Wednesday, December 2nd, 2009 at 3:40 pm

The Attorney-General has announced:

Attorney-General Christopher Finlayson said he had confirmed today that the Judicial Conduct Commissioner has received a complaint relating to Justice  Wilson’s failure to recuse himself from a Court of Appeal case despite the nature and extent of his financial relationship with counsel in the case. …

“The matter is now with the Judicial Conduct Commissioner,” Mr Finlayson said. “The law requires that the Commissioner makes a preliminary examination, during which he may make any enquiries and look at any relevant court documents.”

“At the end of the preliminary examination, the Commissioner must either dismiss the complaint, or refer the complaint to the Chief Justice, or recommend that the Attorney-General appoint a Judicial Conduct Panel to inquire into any matter concerning the conduct of the Judge.”

This is no minor thing, as Justice Wilson sits on the Supreme Court.

______

GIVEN INSTRUCTION: According to the announcement text, what has the Judicial Conduct Commissioner received? The items that come next are separate material, unrelated to the announcement text.

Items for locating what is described

______

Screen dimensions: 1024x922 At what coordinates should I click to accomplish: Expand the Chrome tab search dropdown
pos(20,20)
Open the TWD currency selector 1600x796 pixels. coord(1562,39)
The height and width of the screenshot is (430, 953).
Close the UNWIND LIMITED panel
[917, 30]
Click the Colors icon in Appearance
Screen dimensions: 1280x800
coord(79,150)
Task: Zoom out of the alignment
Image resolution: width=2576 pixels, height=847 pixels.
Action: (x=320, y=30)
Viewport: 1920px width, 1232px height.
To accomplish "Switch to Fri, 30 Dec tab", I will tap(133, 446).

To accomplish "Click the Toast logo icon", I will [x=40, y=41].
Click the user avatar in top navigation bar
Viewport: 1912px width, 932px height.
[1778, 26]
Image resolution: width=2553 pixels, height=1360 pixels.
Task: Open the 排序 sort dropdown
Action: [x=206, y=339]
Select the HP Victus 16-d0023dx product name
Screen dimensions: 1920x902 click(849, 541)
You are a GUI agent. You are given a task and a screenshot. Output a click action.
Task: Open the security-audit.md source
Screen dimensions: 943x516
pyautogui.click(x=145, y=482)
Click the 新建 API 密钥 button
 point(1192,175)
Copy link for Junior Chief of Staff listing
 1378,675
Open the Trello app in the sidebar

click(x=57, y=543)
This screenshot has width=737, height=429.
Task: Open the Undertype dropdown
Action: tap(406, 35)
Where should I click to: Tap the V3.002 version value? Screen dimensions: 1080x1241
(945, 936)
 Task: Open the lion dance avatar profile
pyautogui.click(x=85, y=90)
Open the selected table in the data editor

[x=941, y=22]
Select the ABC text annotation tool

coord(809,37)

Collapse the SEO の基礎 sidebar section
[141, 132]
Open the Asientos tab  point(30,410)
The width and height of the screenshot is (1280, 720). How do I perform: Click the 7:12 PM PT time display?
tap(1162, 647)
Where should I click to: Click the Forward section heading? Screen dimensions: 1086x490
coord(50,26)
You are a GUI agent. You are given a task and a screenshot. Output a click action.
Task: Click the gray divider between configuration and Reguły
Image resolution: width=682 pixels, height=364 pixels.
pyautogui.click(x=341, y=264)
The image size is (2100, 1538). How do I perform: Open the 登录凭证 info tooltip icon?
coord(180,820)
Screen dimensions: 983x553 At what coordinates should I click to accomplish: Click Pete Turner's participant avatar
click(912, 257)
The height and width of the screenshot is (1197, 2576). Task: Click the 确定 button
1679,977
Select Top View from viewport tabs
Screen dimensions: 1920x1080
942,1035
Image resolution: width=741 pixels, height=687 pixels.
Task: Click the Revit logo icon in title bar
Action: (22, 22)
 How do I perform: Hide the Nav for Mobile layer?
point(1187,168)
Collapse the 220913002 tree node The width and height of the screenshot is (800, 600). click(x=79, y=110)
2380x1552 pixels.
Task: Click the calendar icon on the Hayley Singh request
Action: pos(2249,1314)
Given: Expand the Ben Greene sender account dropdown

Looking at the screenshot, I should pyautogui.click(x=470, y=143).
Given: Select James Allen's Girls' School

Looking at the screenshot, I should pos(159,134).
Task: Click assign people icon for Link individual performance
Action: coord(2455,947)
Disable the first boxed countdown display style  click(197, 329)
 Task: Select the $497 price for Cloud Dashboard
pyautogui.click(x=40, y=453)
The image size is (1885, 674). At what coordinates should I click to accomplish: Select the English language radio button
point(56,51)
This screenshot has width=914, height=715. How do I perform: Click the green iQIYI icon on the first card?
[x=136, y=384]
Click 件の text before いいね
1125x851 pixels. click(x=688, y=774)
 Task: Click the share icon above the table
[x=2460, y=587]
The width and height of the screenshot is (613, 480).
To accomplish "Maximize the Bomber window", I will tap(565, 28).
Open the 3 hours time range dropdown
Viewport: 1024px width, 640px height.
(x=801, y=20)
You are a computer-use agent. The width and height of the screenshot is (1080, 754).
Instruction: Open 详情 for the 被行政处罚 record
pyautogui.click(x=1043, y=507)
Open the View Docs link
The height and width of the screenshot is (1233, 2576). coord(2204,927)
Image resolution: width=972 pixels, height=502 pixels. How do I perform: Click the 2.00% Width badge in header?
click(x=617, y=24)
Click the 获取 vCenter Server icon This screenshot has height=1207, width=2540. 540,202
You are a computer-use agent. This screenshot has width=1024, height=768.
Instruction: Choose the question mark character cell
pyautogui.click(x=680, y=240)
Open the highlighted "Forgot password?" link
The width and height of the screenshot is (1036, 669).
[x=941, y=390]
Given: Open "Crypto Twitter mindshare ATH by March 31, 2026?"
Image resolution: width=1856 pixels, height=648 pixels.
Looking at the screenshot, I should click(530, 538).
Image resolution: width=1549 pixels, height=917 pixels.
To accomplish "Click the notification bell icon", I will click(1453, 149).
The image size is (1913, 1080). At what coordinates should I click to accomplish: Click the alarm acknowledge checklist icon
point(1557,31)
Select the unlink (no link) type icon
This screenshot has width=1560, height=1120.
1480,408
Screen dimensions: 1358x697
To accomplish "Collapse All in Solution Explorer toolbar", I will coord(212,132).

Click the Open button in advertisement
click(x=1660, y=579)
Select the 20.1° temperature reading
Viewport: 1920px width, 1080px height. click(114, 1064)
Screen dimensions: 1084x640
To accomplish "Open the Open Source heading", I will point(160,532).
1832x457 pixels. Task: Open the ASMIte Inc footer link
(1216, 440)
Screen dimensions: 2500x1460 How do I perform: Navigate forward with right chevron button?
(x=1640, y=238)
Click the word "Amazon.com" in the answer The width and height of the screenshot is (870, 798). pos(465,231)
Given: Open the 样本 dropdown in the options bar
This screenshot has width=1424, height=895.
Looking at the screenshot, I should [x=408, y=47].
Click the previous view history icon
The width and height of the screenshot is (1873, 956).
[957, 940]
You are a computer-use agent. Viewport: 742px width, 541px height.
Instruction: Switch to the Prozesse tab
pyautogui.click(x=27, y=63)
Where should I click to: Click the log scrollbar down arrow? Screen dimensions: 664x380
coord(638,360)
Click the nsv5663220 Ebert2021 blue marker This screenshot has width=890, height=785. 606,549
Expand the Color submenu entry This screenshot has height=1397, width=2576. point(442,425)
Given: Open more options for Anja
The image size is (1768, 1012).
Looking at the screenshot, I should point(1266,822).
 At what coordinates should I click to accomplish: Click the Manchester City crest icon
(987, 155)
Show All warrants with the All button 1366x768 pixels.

______

THE COMPLETED TASK: A complaint about Justice Wilson's failure to recuse himself from a Court of Appeal case despite his financial relationship with counsel in the case.